The Nationwide Readmissions Database (NRD) from 2010 to 2014 was queried to identify patients diagnosed with HPS that underwent repair.
In total, 30,915 children (18% female) underwent pyloromyotomy for HPS. Median length of stay for index admission was 2 days. A total of 212 (0.7%) patients required a redo pyloromyotomy. 127 (60%) were performed during index admission. Readmission rate at 30 days was 3% and 5% at one year, and 22% presented to a different hospital. The most common indications for readmission were feeding intolerance (24%), dehydration (10%), and malnutrition (10%). Patients from low-income households were more likely to present with malnutrition and weight loss (9% vs 4%, p<0.001) and had higher readmission rates (8% vs 4%, p<0.001). Laparoscopic pyloromyotomies accounted for 10% (n = 2951) of cases. Those undergoing laparoscopy were less likely to have electrolyte disturbances (41% vs 54%, p<0.001) or weight loss (2% vs 11%, p<0.001) on admission.

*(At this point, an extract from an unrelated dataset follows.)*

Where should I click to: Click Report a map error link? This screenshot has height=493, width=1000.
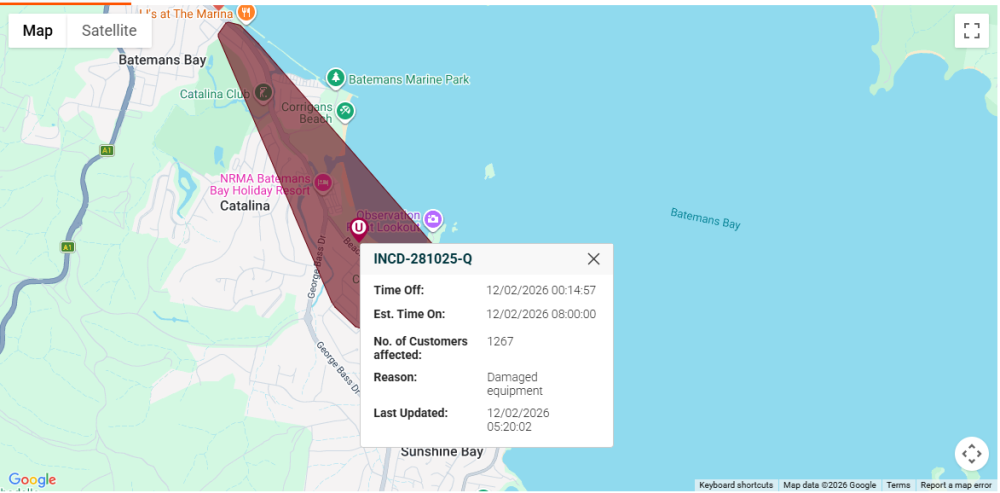coord(956,485)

The rate of open conversion was 1%. Intraoperative perforation was not more common in laparoscopic than open cases. Open pyloromyotomies had higher 30-day readmission rates and more surgical site infections.
Complications from pyloromyotomies are rare. Although infrequent, the incidence of incomplete pyloromyotomy is higher than previously reported and more common with open approaches. Newborns from low-income households are more likely to present with advanced symptoms and have disproportionately higher rates of readmission.